# REQUIRED WORK
a. Decide whether each statement agrees with the commentary on conflict of interest, answering yes or no and quoting the words of the text that decide it. (i) The College considers the sale of products that must be administered in a medical office setting appropriate. (ii) Optometrists prepare the eyeglasses in their own offices. (iii) A hearing aid solution can cost as much as $6,000.
b. Reproduce word for word the part of the commentary on conflict of interest starting at "So how do the" and ending at "all-encompassing healthcare system?".

“A conflict of interest arises where a reasonable person could think that a physician’s duty to act in the patient’s best interests may be affected or influenced by other competing interests …”
— Conflict of Interest, College of Physicians and Surgeons of B.C.
The Professional Standards and Guidelines of the College of Physicians and Surgeons of B.C. present clear definitions of conflict of interest, describe how practitioners can avoid it and place “real” or “perceived” conflicts on an almost equal footing.
Noting patients are “vulnerable in relation to physicians,” the guidelines say they “rely on physicians and must be confident their needs are considered foremost.” In other words, a patient’s best interests must come before profit or any other beneficial considerations.
More directly, the linked Sale of Products in the Office guideline addresses “for profit” sales — activities most likely to lead to conflict with professional practice.
Of interest is that “sale of products that need to be administered in a medical office setting (for example, intraocular lenses. . . .)” would be “considered appropriate by the College.”
Does that imply an ophthalmologist should not “sell” lenses if they will be implanted in a hospital setting — where cataract procedures are routinely performed?
Be that as it may, where licentiates of the college are concerned, the code reassures us that our medical care is in ethical and professional hands.
So how do the guidelines play out in the real world at a time when British Columbia is moving inexorably toward increased privatization of healthcare?
More importantly, how do they play out with respect to “for-profit” commercial activities of other practitioners who are an integral part of what most people regard as an all-encompassing healthcare system?
Because first on the CPSBC list of “common situations that might give rise to a real or perceived conflict. . . .” is the promotion or selling of “products to patients for profit. . . .” which makes this discussion particularly relevant to the work of podiatrists, optometrists, audiologists and other such practitioners — most of which are governed by the regulations of their own colleges or associations.
Podiatrists evaluate their clients’ gait and foot conditions and then sell orthotics or other solutions to problems they have diagnosed as being in need of correction.
Optometrists work out of offices in eyewear stores. They test their clients’ vision and, if correction is required, write up a prescription to be taken to the front counter so that another staffer can help with frame-selection and measurement of for-profit eyeglasses to be prepared by an outside laboratory.
Most secretive — and perhaps lucrative — of the three cited examples involves stores that sell hearing aids, where an audiologist tests for hearing loss and then may recommend a solution that can cost anywhere from $500 to $6,000.

Collected data

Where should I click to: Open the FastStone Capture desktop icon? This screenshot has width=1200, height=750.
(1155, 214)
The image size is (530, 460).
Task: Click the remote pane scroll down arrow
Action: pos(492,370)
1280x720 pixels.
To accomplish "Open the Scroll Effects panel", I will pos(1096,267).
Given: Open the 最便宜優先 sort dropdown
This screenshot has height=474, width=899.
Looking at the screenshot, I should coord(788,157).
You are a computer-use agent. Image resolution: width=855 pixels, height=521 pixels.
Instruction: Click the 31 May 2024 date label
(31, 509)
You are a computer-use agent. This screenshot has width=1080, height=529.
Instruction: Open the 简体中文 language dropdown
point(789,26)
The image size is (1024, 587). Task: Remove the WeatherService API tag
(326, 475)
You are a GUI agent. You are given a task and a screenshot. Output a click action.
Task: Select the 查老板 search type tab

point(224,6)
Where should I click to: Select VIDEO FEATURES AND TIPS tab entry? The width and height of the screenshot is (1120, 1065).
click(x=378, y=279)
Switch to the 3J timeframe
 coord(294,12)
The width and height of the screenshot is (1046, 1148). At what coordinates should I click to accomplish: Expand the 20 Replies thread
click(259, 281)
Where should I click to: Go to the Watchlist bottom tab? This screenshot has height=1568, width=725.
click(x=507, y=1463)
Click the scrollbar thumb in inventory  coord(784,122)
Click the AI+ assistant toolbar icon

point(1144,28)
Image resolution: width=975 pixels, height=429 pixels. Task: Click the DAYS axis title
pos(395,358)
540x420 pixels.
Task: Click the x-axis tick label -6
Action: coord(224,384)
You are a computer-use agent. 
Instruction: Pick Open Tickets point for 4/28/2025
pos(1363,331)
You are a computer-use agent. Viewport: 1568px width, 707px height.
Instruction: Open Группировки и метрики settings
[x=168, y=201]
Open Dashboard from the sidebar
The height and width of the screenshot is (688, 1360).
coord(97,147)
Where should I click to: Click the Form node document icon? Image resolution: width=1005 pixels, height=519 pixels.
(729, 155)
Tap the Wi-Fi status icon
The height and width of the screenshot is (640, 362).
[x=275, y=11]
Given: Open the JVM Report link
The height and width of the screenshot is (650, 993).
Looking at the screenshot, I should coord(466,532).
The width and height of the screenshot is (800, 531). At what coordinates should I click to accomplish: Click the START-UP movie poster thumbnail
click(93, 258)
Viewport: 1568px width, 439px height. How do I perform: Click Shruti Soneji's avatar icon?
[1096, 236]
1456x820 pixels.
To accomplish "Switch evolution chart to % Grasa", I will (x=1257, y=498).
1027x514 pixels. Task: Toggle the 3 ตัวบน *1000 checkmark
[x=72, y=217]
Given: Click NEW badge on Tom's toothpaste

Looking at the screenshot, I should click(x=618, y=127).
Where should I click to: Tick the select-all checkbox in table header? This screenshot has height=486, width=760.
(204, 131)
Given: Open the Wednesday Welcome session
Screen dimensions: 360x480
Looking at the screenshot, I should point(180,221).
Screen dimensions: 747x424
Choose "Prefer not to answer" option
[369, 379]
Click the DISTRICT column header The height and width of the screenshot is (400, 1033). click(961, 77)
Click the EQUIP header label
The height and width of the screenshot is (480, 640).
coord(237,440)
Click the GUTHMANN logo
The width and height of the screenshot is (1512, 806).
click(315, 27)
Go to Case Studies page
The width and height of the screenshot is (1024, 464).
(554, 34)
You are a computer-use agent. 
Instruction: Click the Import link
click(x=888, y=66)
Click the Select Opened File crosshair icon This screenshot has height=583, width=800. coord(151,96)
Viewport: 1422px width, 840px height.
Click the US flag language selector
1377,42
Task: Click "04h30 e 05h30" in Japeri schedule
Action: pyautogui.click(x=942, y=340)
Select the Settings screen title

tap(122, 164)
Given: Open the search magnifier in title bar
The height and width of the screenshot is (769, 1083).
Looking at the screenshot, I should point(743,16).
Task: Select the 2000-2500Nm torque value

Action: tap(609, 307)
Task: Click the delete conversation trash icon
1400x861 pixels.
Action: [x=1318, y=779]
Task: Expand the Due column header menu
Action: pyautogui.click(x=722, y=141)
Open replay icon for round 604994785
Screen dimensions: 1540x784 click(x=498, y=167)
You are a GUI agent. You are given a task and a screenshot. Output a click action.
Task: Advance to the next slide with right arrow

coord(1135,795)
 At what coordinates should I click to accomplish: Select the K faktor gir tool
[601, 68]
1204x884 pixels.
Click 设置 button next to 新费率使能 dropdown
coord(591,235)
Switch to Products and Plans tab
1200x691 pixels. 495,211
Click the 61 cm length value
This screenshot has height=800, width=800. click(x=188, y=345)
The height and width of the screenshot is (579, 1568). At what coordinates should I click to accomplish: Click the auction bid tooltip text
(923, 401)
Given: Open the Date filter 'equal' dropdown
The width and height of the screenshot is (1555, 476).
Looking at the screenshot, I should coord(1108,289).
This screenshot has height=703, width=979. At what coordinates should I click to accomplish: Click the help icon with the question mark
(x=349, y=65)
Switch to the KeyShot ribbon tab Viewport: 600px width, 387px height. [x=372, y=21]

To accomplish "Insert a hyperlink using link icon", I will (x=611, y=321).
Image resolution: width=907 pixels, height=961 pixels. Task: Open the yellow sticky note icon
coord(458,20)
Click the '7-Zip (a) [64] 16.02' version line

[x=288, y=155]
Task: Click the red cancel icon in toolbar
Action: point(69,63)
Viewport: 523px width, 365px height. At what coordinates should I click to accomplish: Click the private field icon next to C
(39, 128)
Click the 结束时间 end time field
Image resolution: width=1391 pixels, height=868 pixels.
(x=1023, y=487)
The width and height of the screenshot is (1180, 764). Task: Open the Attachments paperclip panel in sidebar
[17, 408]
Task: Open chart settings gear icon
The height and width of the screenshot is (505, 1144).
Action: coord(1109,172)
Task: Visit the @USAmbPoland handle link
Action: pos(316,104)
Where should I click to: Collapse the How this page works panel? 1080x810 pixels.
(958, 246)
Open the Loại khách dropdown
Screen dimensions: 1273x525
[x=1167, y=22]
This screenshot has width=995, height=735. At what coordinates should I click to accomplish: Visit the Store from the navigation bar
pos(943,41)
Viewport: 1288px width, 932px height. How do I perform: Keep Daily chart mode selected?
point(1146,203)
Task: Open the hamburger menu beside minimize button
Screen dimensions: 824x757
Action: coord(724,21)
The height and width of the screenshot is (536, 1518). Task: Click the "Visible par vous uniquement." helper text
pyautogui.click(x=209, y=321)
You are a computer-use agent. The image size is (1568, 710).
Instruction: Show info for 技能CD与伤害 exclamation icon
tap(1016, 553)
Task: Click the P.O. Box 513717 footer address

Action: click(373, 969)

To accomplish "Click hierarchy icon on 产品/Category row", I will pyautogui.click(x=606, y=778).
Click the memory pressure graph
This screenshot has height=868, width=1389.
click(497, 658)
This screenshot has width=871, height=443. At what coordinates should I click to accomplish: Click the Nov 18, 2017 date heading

# ANSWERS BELOW
a.
(i) Yes: "“sale of products that need to be administered in a medical office setting (for example, intraocular lenses. . . .)” would be “considered appropriate by the College.”"
(ii) No: "for-profit eyeglasses to be prepared by an outside laboratory"
(iii) Yes: "a solution that can cost anywhere from $500 to $6,000"

b.
So how do the guidelines play out in the real world at a time when British Columbia is moving inexorably toward increased privatization of healthcare?
More importantly, how do they play out with respect to “for-profit” commercial activities of other practitioners who are an integral part of what most people regard as an all-encompassing healthcare system?